Лори так и не решилась осуществить свой план: этот человек убедил ее в бесполезности шантажа. «Если поднимешь скандал, тебя отправят в монастырскую школу, а на сестре я женюсь все равно, Дитта этого хочет, я с ней спал еще до тебя». Его твердость сделала ее покорной. Сестра лишь терпела его, Лори к нему привязалась.
– Попалась в свои же сети… Он был обязан исполнить свой долг перед Диттой, я вынуждена была оставаться его любовницей, и пошла на это. Однажды мачеха вернулась раньше времени и застала меня с ним…

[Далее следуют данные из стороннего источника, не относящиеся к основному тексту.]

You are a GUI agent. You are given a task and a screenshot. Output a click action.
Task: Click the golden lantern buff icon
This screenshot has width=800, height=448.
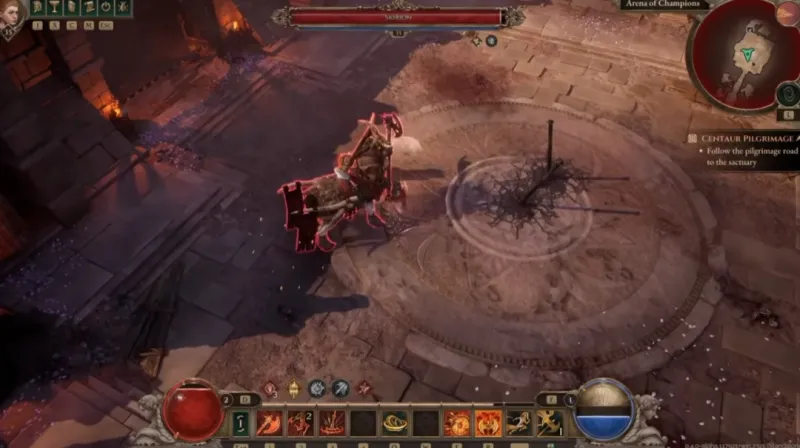pos(294,389)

Мы сидели на диване, обнявшись. Я слушал Лори, не ощущая того, что она – героиня этой грустной повести. Все у нас было новым, свежим, нетронутым, она освобождалась от тайны, чтобы чувствовать себя достойной нашей любви. Любовь позволяла мне видеть ее такой, какою она и была на самом деле, – всегда и только моей; никто никогда не осквернил моей Лори. С той минуты, когда мы узнали друг друга, я сжег в своей памяти Электру, Розарию и всех, с кем развлекался в нашей «берлоге». Так было и с Лори – она хотела мне высказать все, словно в искупление того, что не могла подарить мне свою невинность. Однако ее мрачное прошлое казалось мне нереальным, я не мог себе его представить, как к этому ни стремился, а Лори стала мне еще желанней и дороже после этой исповеди.